São Paulo demite profissionais de captação e inicia reformulação na base

Imagem gerada com ajuda de iA (Inteligencia Artificial)

O São Paulo iniciou uma reformulação na base ao demitir quatro profissionais da captação nesta terça-feira, medida que faz parte de um plano de reestruturação do departamento de formação.

reformulação na base: o que o clube anunciou

A diretoria das categorias de base, sob comando de José Roberto Canassa, confirmou a redução imediata do quadro: o setor de captação passará de 27 para 18 profissionais. Segundo a avaliação interna, o número anterior estava acima da demanda atual do clube, que diminuiu o volume de contratações para as equipes de formação.

Quatro desligamentos foram efetivados nesta terça; a expectativa é que outros cinco funcionários deixem os cargos na próxima semana, consolidando a redução do departamento. A decisão foi tomada após o clube organizar os custos relacionados aos desligamentos e alinhar as próximas etapas da reorganização.

Por que a reformulação na base foi adotada

A medida está ligada a um esforço mais amplo de enxugar elencos em Cotia e ajustar a estrutura operacional às projeções financeiras e técnicas do clube. No início do ano, por exemplo, o elenco do sub-20 tinha cerca de 53 jogadores sob contrato, um número que a diretoria considera acima do necessário para a formação objetiva de atletas para o profissional.

O São Paulo também já promoveu oito atletas ao elenco profissional nesta temporada — movimento que reforça a direção adotada pela comissão técnica e pela gestão das categorias. Jogadores sem espaço na transição ao time principal tendem a ser emprestados ou ter vínculos encerrados nas próximas janelas.

Júlio Baptista no comando do sub-20 do São Paulo
Júlio Baptista atualmente é treinador da equipe sub-20 — Foto: Rubens Chiri / São Paulo FC

Impacto operacional e próximos passos

Canassa, que assumiu a gestão das categorias em fevereiro, vinha discutindo mudanças na estrutura desde sua chegada. A efetivação dos cortes ocorreu somente depois de o clube organizar os impactos financeiros das rescisões e mapear o redimensionamento das equipes de formação.

Em linhas gerais, a reformulação na base envolve:

  • Redução do quadro do departamento de captação de 27 para 18 profissionais;
  • Avaliação e diminuição do número de atletas por categoria, com foco em eficiência na formação;
  • Possibilidade de empréstimos e encerramento de contratos para jogadores sem perspectiva imediata no profissional.
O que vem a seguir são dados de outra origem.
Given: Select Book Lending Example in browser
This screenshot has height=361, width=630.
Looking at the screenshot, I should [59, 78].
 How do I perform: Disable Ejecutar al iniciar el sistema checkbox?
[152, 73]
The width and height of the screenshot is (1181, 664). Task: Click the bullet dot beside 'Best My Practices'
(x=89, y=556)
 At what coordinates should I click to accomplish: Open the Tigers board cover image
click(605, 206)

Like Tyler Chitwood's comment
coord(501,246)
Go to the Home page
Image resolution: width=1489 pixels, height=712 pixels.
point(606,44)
Internamente, a diretoria entende que o ajuste é necessário para alinhar investimento e retorno técnico, além de permitir uma gestão mais austera dos recursos aplicados nas categorias de base.

Repercussão e o contexto esportivo

A reformulação na base ocorre em um momento de menor atividade no mercado de contratações para jogadores de formação, o que levou o clube a rever posições e funções dentro do departamento. Mudanças na estrutura não significam, entretanto, abandono do projeto de revelar atletas — ao contrário, o clube busca concentrar recursos em um grupo menor e mais qualificado.

Para acompanhar a composição administrativa do São Paulo nos últimos meses, a equipe de comunicação do clube também anunciou outras movimentações, como contratação de membros do staff e ajustes em áreas correlatas. Uma das nomeações recentes pode ser conferida no anúncio do novo diretor de marketing André Marques, que integra iniciativas de reorganização institucional.

Além disso, a pauta da base tem ligação direta com as decisões sobre atletas e naturalizações: casos recentes de jovens no clube ganharam atenção, entre eles a notícia sobre a joia do São Paulo que viajou a convite da Suíça, ilustrando a visibilidade que a base pode dar a revelações.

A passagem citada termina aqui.